Bab 2

434 22 8
                                    

"Sialan, Kenapa bisa ketemu dia sih?!"

Ria menggerutu sendiri sesampainya di dalam kamar. Meski telah sampai rumah, tetap saja rasa malu Ria enggan menghilang dari dirinya. Hal paling mengesalkan di dunia yang pernah ia temui adalah bertemu dengan mantan di saat keadaan dirinya sendiri semakin terpuruk. Bukankah itu perasaan normal yang dirasakan kebanyakan orang setelah bertemu mantan mereka? Please ... setidaknya ketemu itu waktu dia lagi cantik, kek. Masa ketemu pas dirinya sedang apes seperti tadi? Rendah sudah harga dirinya di depan mantannya itu!

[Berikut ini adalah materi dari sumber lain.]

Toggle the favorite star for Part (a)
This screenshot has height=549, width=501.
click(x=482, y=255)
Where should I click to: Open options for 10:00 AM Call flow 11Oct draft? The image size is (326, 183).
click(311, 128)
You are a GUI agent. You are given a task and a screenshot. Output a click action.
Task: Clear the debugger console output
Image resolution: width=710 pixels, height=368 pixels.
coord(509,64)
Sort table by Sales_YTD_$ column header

Mengatur pernapasannya, Ria mencoba tenang. Setidaknya ini hanyalah sampai kegiatan itu berakhir. Lagipula dirinya cuma kerja. Dia tidak ada urusan lagi dengan Fendi karena mereka sudah lama putus. Jadi mau dirinya menjadi SPG dan Fendi bos sekali pun harusnya tidak berpengaruh pada pikirannya saat ini! Begitu pikir Ria.

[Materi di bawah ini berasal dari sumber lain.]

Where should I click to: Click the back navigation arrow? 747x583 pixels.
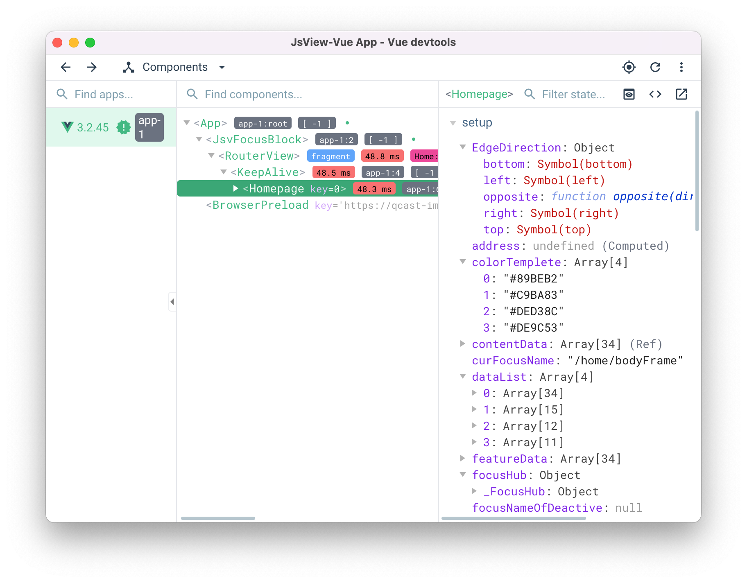pos(66,67)
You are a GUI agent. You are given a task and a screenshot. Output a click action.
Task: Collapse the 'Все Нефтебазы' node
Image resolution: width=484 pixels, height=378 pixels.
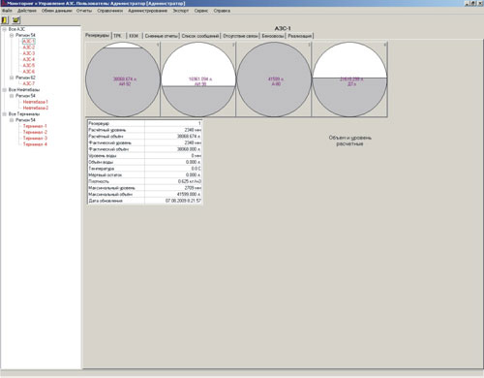coord(5,90)
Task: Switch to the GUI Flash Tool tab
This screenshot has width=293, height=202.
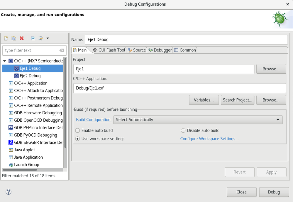Action: (x=109, y=50)
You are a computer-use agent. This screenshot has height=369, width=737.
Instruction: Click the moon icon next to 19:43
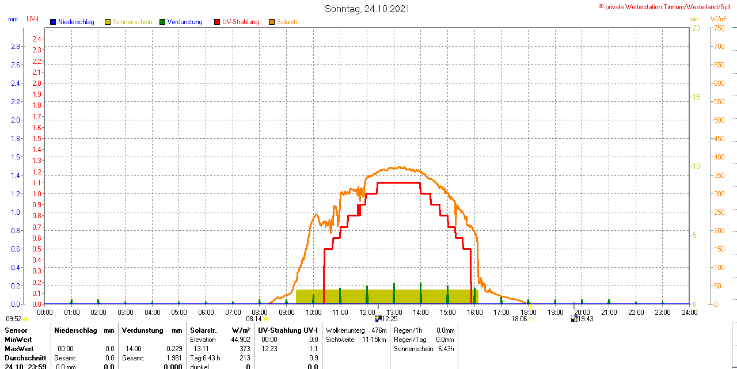pyautogui.click(x=574, y=318)
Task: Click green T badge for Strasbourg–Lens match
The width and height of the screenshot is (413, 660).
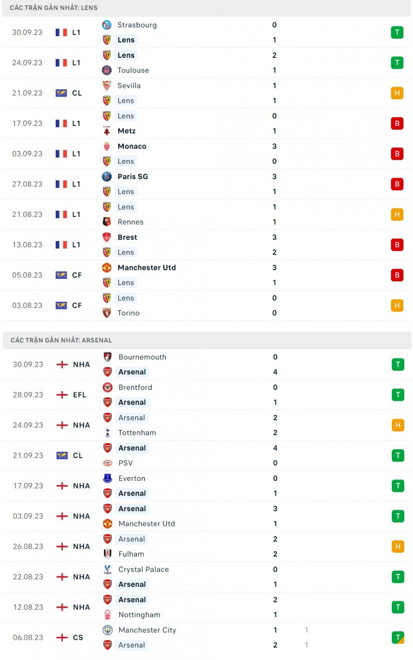Action: [397, 33]
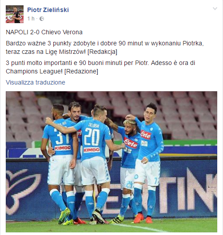Viewport: 223px width, 235px height.
Task: Click the number 7 on the rightmost player's shorts
Action: pos(156,181)
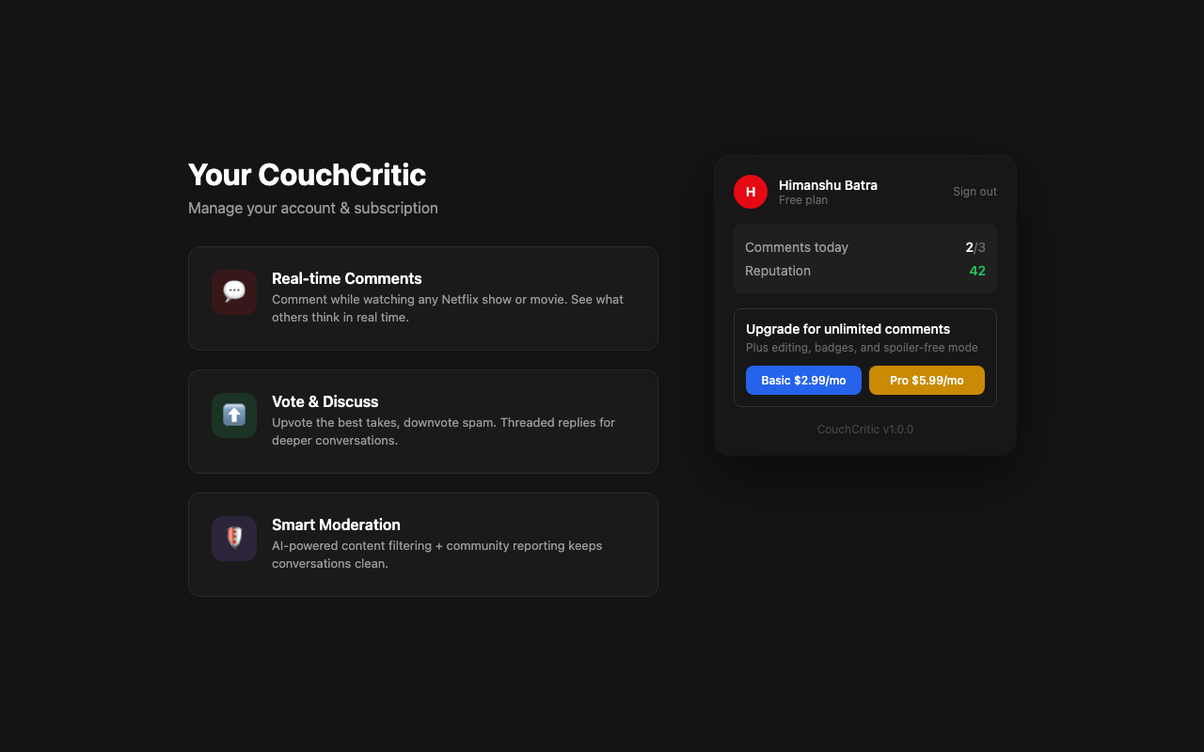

Ah, omong-omong tentang Fendi, Ria kembali teringat dengan kenangan mereka berdua. Matanya reflek melirik ke arah nakas meja kerjanya yang berada di pojok ruangan. Tiba-tiba terbesit di benak Ria untuk melihat benda itu. Menghela napas panjang, Ria pun berderap ke meja tersebut, lantas membuka laci nakas dan mengambil satu foto usang yang ada di dalamnya.

Itu foto dirinya dan Fendi. Hanya satu-satunya foto yang tersisa karena semua kenangan tentang mereka telah Ria bakar sewaktu mereka putus dulu ...

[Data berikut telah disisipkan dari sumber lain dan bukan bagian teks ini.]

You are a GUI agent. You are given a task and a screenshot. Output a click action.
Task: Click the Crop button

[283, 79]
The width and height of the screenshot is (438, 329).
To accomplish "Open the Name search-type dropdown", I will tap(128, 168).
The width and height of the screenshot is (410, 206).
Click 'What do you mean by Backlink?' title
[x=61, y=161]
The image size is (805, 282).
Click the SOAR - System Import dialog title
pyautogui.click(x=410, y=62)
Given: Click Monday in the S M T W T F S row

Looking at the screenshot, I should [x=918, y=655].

Sebenarnya foto ini hampir bernasib sama seperti kawanannya yang lain. Hanya saja, Ria merasa iba membakar foto tersebut. Pose dirinya di gambar itu sangat cantik. Dan itu diambil pada waktu ulang tahunnya. Sangat memorable ...

"Udah sukses kamu sekarang, Mas," celetuk Ria tersenyum tipis. "Pasti sekarang siapa pun pacar kamu bahagia karena bisa kamu jajanin di tempat mewah. Ngak di pinggir jalan lagi kayak dulu. Eh, sekarang giliran aku yang hidup susah. Hidup sebercanda itu, ya, ternyata," kekehnya miris.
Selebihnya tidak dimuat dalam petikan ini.